S’investir dans l’accueil d’un lieu et dans l’animation des rencontres a permis de mettre en pratique à petite échelle et de façon modeste mais dans une étonnante continuité nos aspirations.
Nos rencontres sont autant de jalons sur des axes de recherche où nous cheminons, parmi lesquels : 1) des questions qui préoccupent la société d’aujourd’hui (génétique, bioéthique, droit d’asile, consommation citoyenne…) ; 2) des thèmes de réflexions liés à la spiritualité (les mythes fondateurs, leurs représentations et la création artistique, « avons-nous besoin d’une religion ? », le vieillissement revisité à travers les tableaux de Rembrandt entre autres, don et contre-don…) ; 3) un souci de créativité et d’invention collective (calligraphie, poésie, atelier d’écriture…) qui, sans nommer la source, nous y renvoient. Il ne s’agit pas pour nous de sérier les thèmes suivant une problématique, mais de lier la dynamique engendrée par la spiritualité aux grandes questions de notre société — dans le sens où la spiritualité prend en compte toutes les dimensions de l’homme dans son rapport à lui-même et dans sa relation aux autres.

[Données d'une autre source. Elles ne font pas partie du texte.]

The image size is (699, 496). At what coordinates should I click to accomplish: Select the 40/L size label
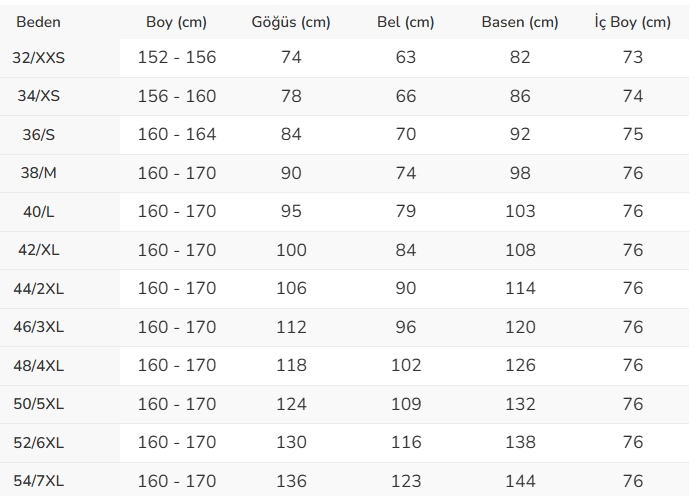click(x=39, y=212)
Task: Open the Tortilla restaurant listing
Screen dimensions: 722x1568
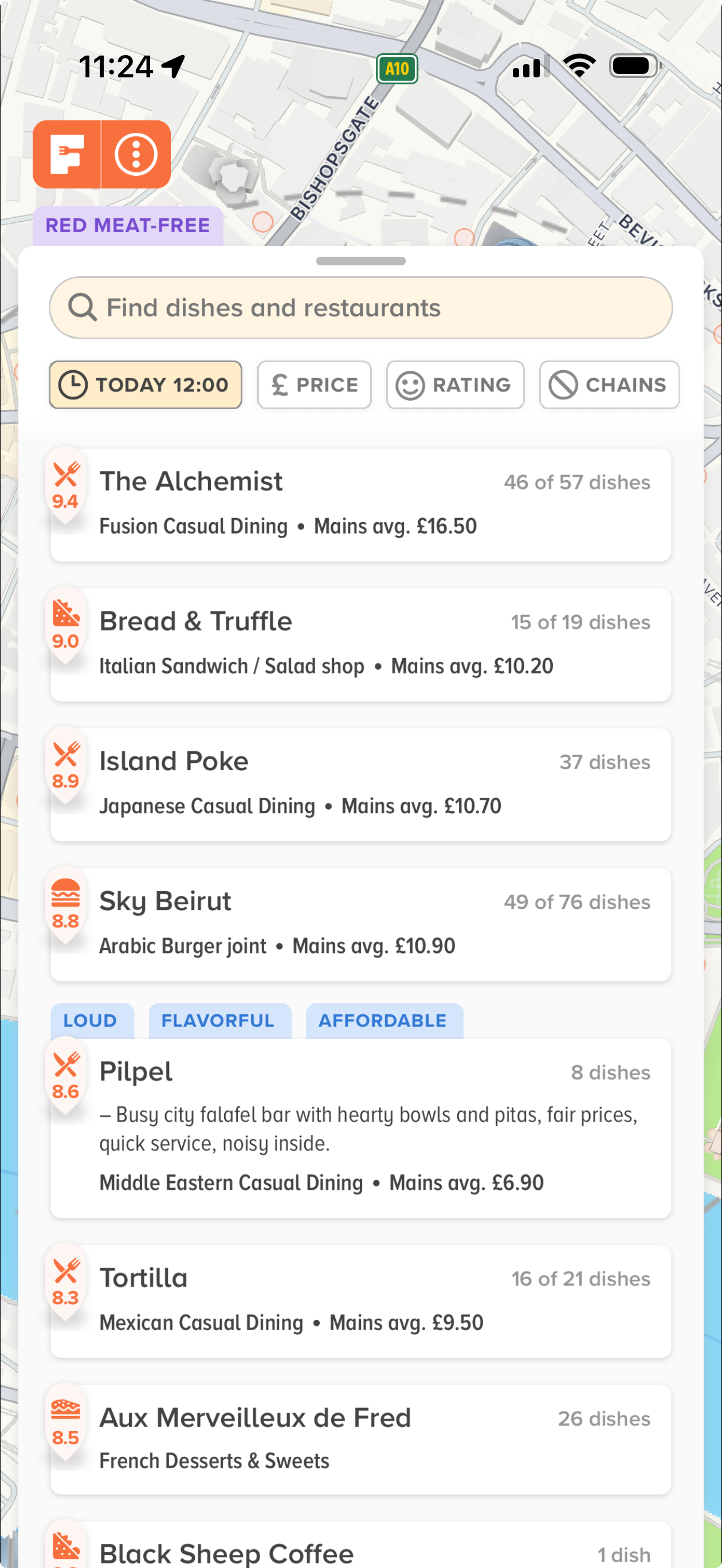Action: tap(360, 1300)
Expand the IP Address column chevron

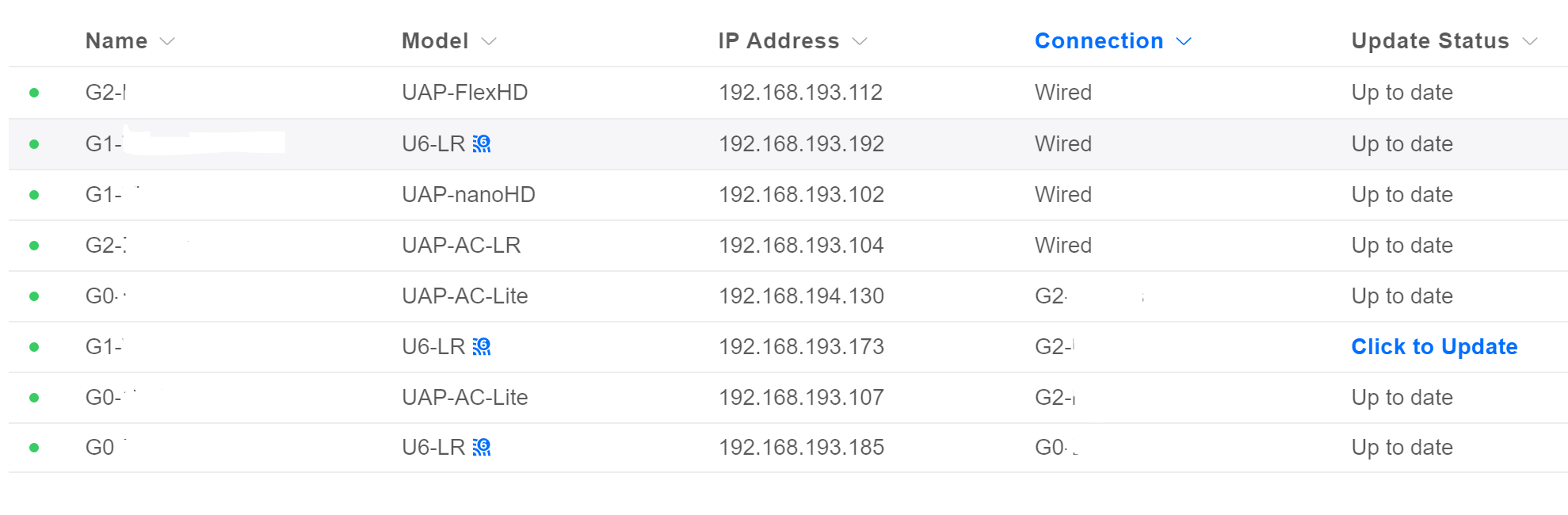point(860,41)
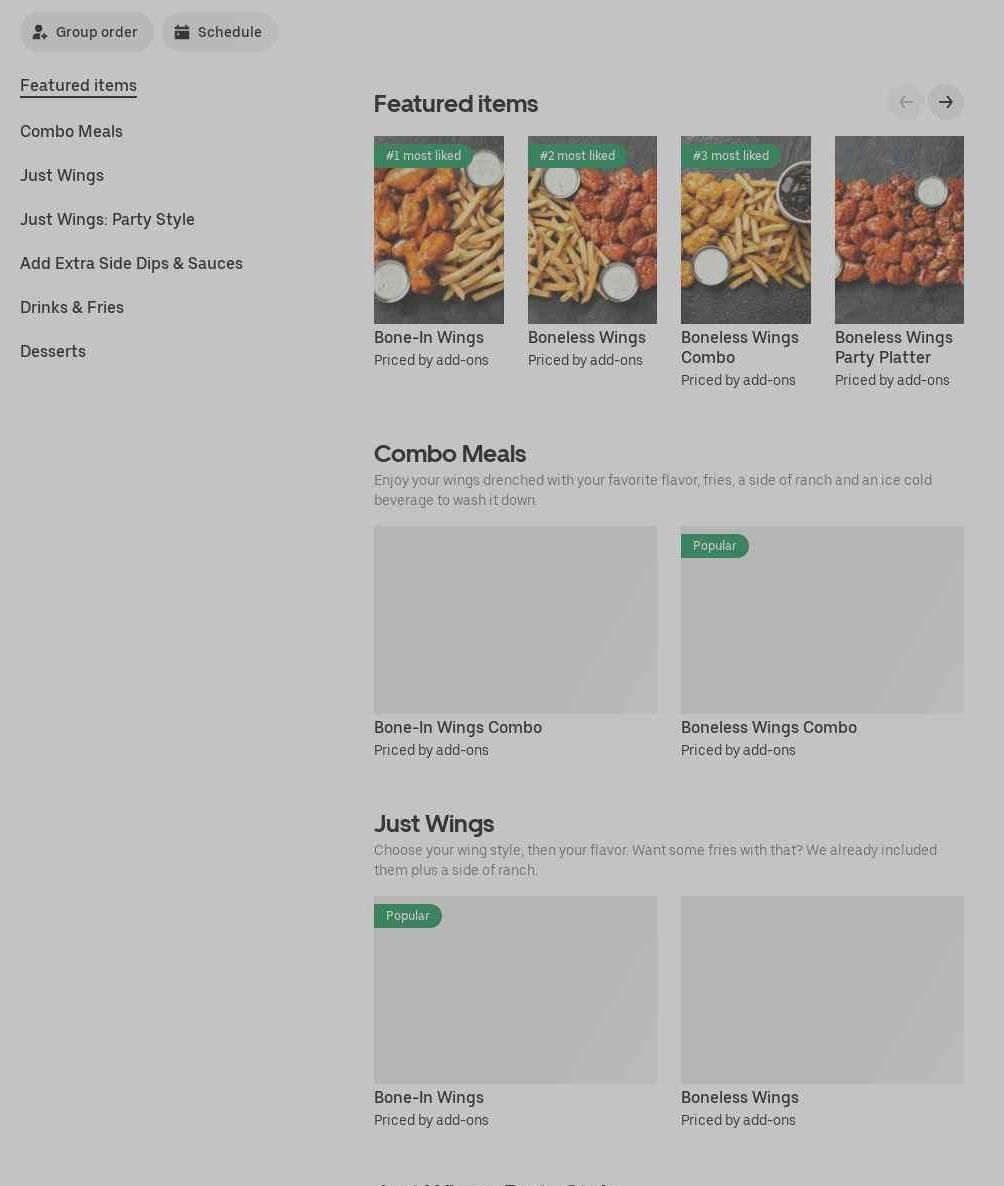The height and width of the screenshot is (1186, 1004).
Task: Open the Popular Boneless Wings Combo card
Action: click(x=822, y=643)
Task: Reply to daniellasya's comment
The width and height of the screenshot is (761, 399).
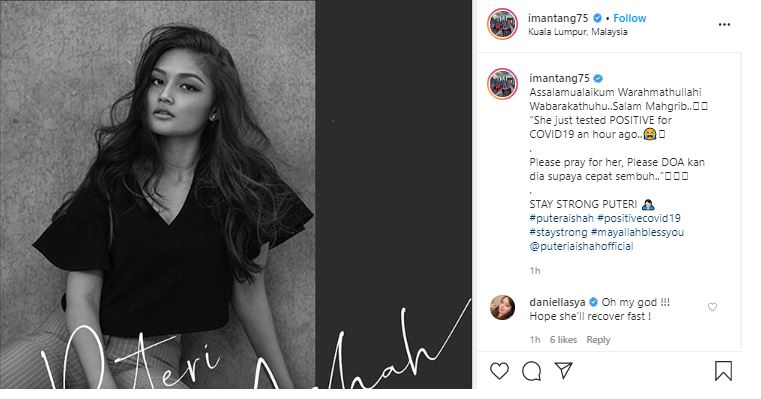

Le maillage de ce qui a jailli au cours de nos rencontres dans le retour en échos des apports des uns et des autres introduit et renforce pour chacun la dimension de l’engagement « hors les murs », c’est-à-dire hors de l’Abbaye (en référence à notre histoire) et bien au-delà aussi des temps partagés dans notre association et « notre » maison de Poulancre. Cette démarche entre l’extérieur et l’intérieur, le dedans et le dehors, la réflexion et l’action permet d’approfondir progressivement les valeurs qui sous-tendent nos engagements.
Notre adhésion aux réseaux des Parvis, qui se rassemblent en reconnaissant dans leur charte l’exigence du message évangélique maintient une interrogation à ce propos : est-il encore pour nous un message porteur pour notre temps ? A nous de le découvrir.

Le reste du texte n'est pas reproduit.